The FRPP provides matching funds to help purchase agricultural conservation easements on productive farm and ranch land. To qualify, landowners must work with state and local governments or non-governmental entities to secure a pending offer with funding equal to at least 50 percent of the land’s fair market value. Only parcels large enough to sustain agricultural production are eligible.

  • 2002 Farm Bill Authorization: $597 million over 6 years
  • 1996 Farm Bill Authorization: $52 Million ($35M + $17M)

American Farmland Trust works with the U.S. Department of Agriculture's Natural Resources Conservation Service (NRCS) to expand participation in the FRPP.

Adequate Funding for the Farm and Ranch Lands Protection Program a Must

The 2002 Farm Bill provided historic funding levels for farm and ranch land protection, authorizing $597 million for FRPP through 2007—a 1,000 percent increase from the levels authorized by the 1996 Farm Bill.
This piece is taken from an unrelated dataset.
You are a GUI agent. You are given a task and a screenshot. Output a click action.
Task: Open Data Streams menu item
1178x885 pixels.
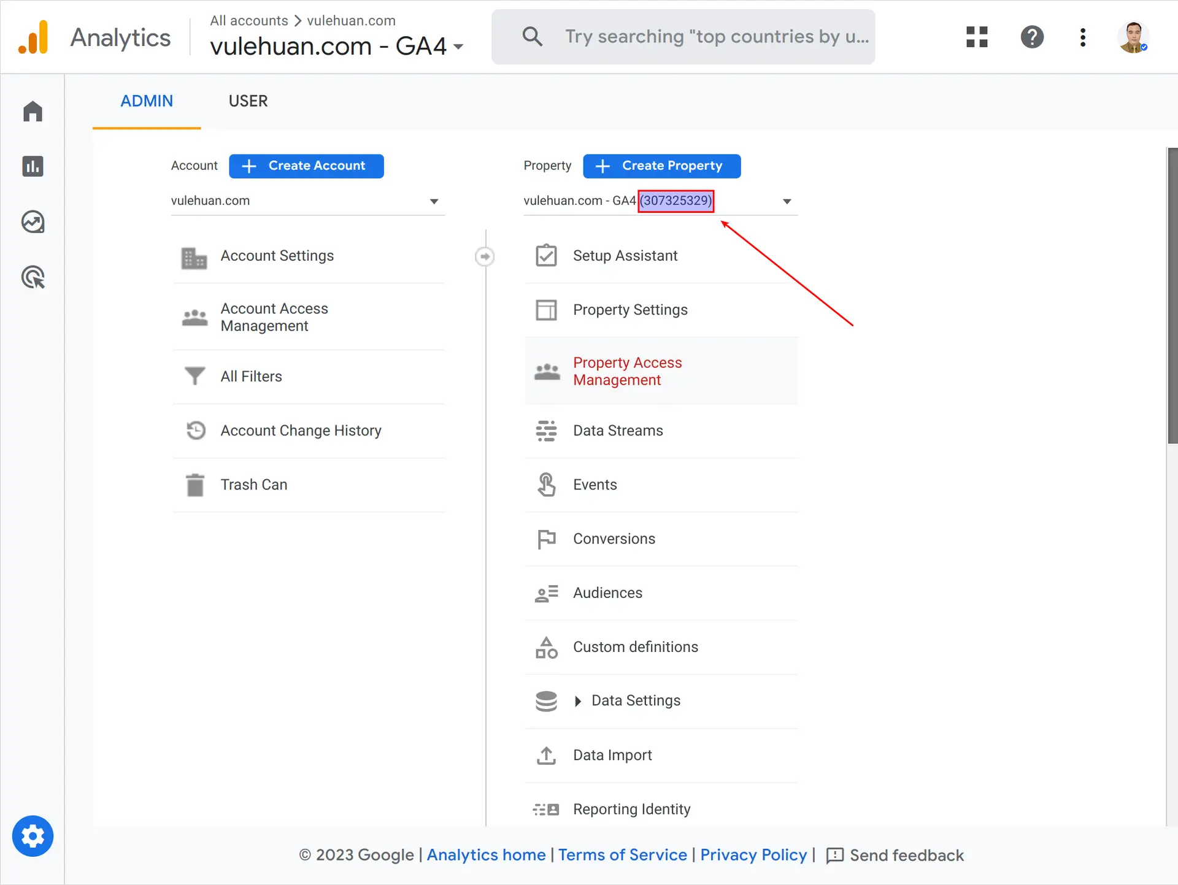point(618,431)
However, a portion of those gains are lost annually during the appropriations process. FRPP funding has been cut $55 million below the amount authorized by the 2002 Farm Bill. In addition, $42 million in FRPP program funds were used to provide technical assistance for other conservation programs due to a legislative dispute between Congress and the USDA.
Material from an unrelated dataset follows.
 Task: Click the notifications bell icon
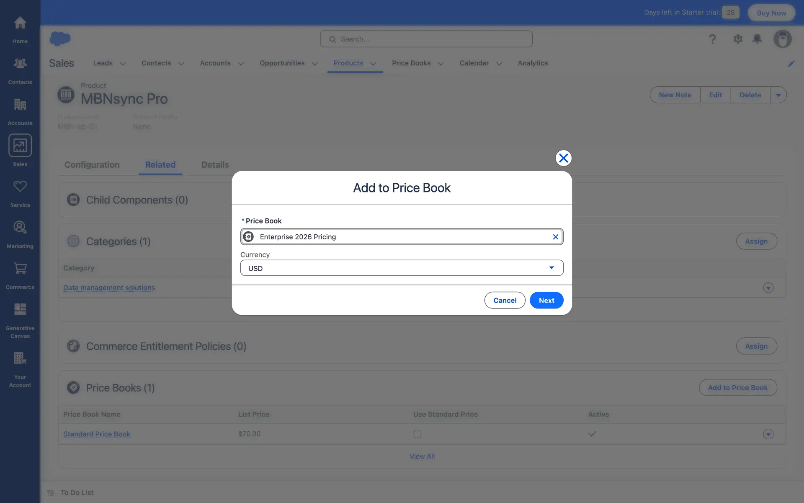point(757,39)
New Impervious Surface Standard Imposed

In 2003, NRCS developed new guidelines for use in easement review, including a new policy concerning impervious surfaces. As stated in the FRPP program manual, NRCS will not cost-share on projects that contain or allow over two percent impervious surface coverage on the land under easement. Impervious surfaces include residential buildings, agricultural buildings (with and without flooring) and paved areas both within and outside the conservation easement’s building envelopes. For easements of less than 50 acres, only one acre of impervious surface area is permitted.

Conservation partners throughout the Northeast and Mid-Atlantic regions have expressed concern about this new standard, suggesting that a two percent impervious surface limit could significantly limit the ability of livestock (principally dairy) and greenhouse operations to expand and construct desired agricultural buildings.